Eventually something did kick off. I made my way to that side of the square to see a man being set upon. I did what I know how to do: I took photographs. Just as the police managed to impose some order, several men and boys turned their attention to me. The reason might have been because I was taking photographs, but these were not the same insults or threats I'd heard as part of the press gang; this time it was personal. "Fuckin speccy chink!" "Chinky wi the cameras! Get him!" "Aye you ya fuckin poof!" I was able to keep myself away from them until the police intervened. An officer told me to move over to the other side of the road.

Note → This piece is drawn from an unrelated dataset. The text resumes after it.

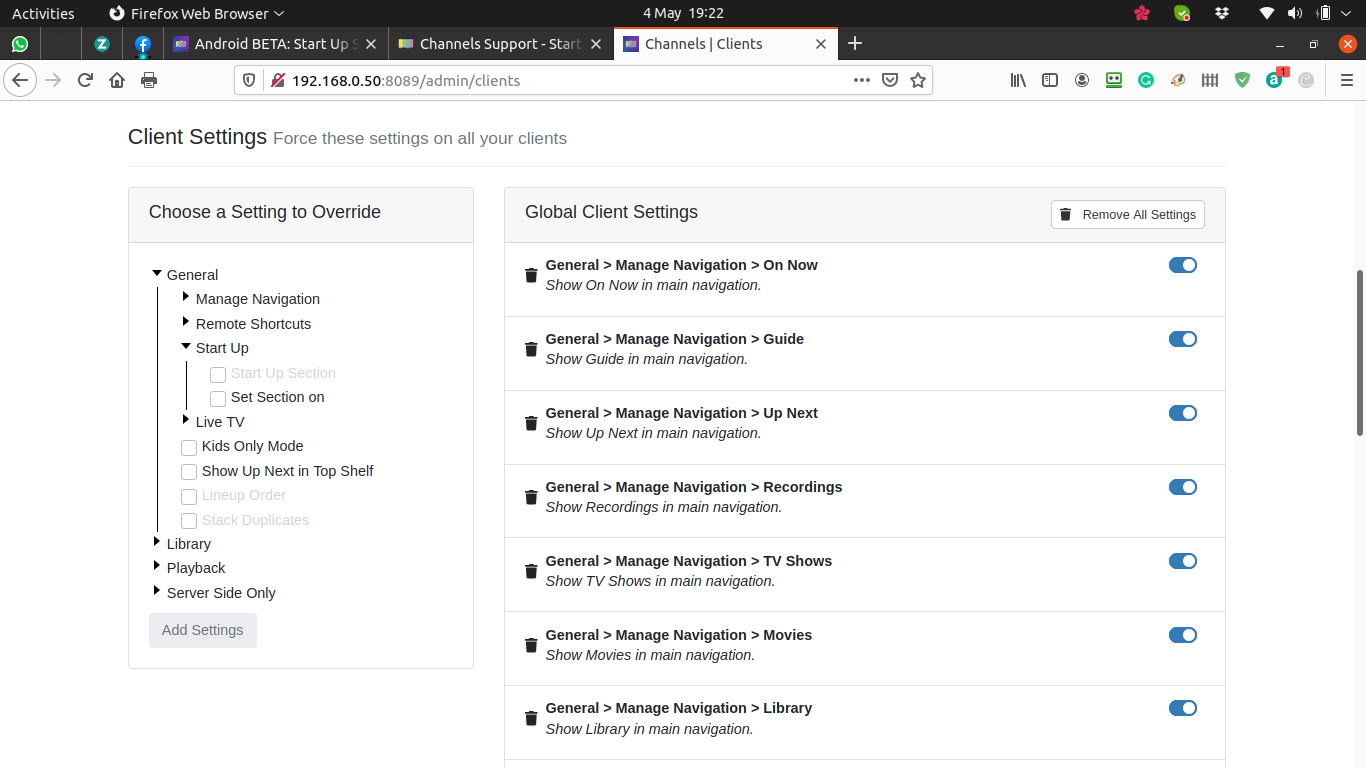
Task: Click trash icon next to Guide setting
Action: tap(531, 349)
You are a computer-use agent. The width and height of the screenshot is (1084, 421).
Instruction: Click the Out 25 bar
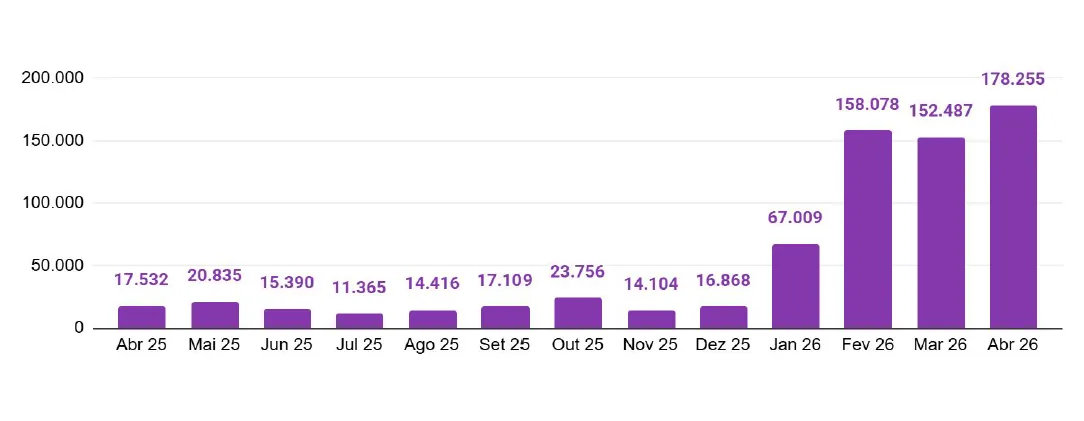[x=578, y=313]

I did as I was told, glad of the chance to get my breath back and try to ride out the adrenaline rush in peace. I had thought that after the Hong Kong protests, during which police threw me to the ground for no reason other than for standing near them, that I could handle this with ease, but I was wrong. In Hong Kong, even though the police were the antagonists - those to whom you are supposed to turn for protection - I felt safer then, knowing that a thousand other people had my back, there and then in that moment. In this case, I did trust that the police would protect me, but they were few. As I stood at the corner gathering my breath, three boys surrounded me, two in front and one behind, so close that we were almost touching. Out of concern for my cameras, I did nothing.

"Just let me know when he lifts his camera," said one of the boys in front "and I'll get ma arse oot!"

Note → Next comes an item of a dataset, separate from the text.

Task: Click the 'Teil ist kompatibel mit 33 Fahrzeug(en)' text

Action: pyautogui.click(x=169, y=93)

I was so scared that this didn't even titillate me.

"Don't you fuckin worry mate" replied the boy behind "If he lifts that camera it'll be gettin takn clean aff im."

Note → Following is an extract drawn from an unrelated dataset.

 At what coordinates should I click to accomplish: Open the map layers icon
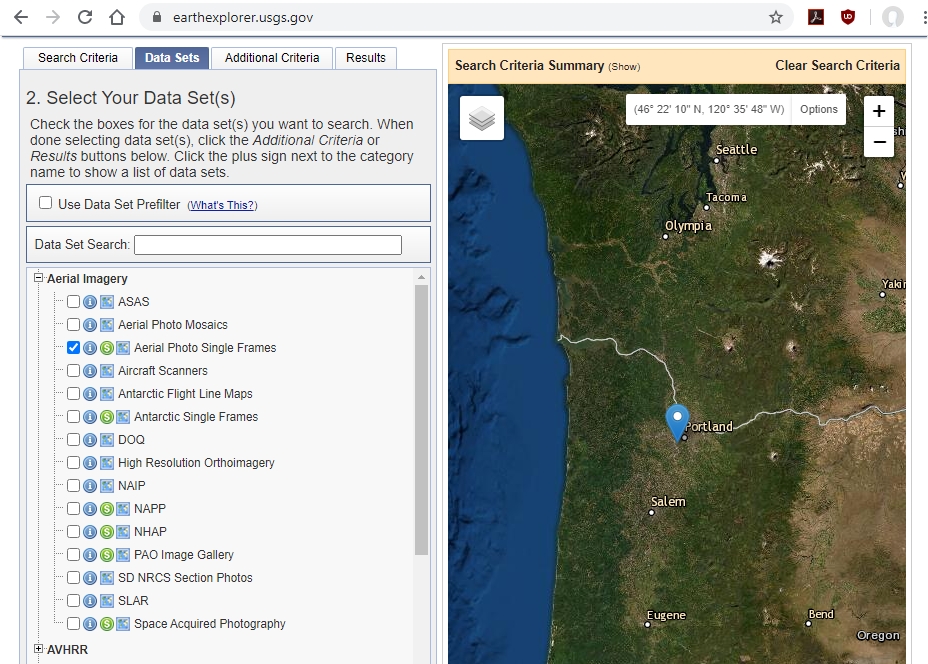[482, 119]
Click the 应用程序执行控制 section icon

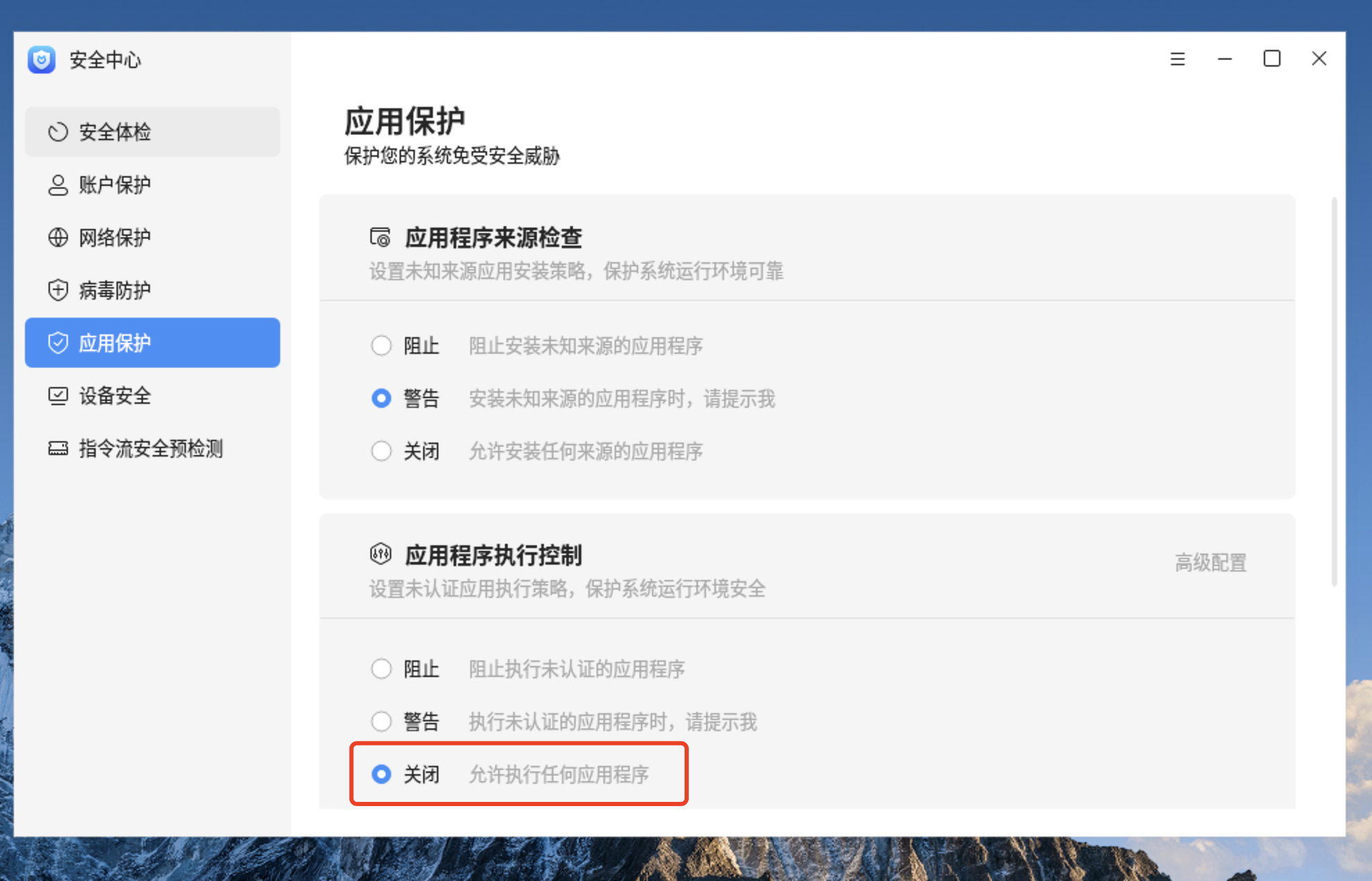pos(380,554)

I looked for a police officer; those nearby were dealing with another fracas; in any case, I calculated that any help was several seconds' run away, so I continued to keep still and to do nothing. Then a man rushed from the side, between the boys surrounding me: he grabbed the lens of my camera. The only way I could protect it was to bring my cameras into my core and curl up around them, which I did. I felt punches to the skull - presumably an effort to get to me to protect my head and thereby stop protecting my cameras - before I was aware of the police having separated us. I shall recount the words of the conversation I had with the police officer as best I can remember, without describing the thoughts and feelings of the moment.

"Get out of here. Leave!"
"I've done nothing wrong."
"What are you doing here?"
"I'm taking photographs."
"Who do you work for?"
"I have no affiliation."
"Well listen, they've taken offense to you for some reason."
"Some reason? I'll tell you the reason; I've heard the word chinky more times in the past 10 minutes than in the 10 years before that."
"You're making this worse. I don't want to take action against you."
"Take action against ME?! For what?!"
"You're an adult. Be wise. Leave."
"Keep me safe while I pack my things, and then I'll go."
"Right."
"My bike's on the other side of the square. Can I go get it?"
"Where is it?"
"Side of the Millennium Hotel."
"Go the long way round. We won't follow you."
"Believe it or not, it's not you I'm worried about."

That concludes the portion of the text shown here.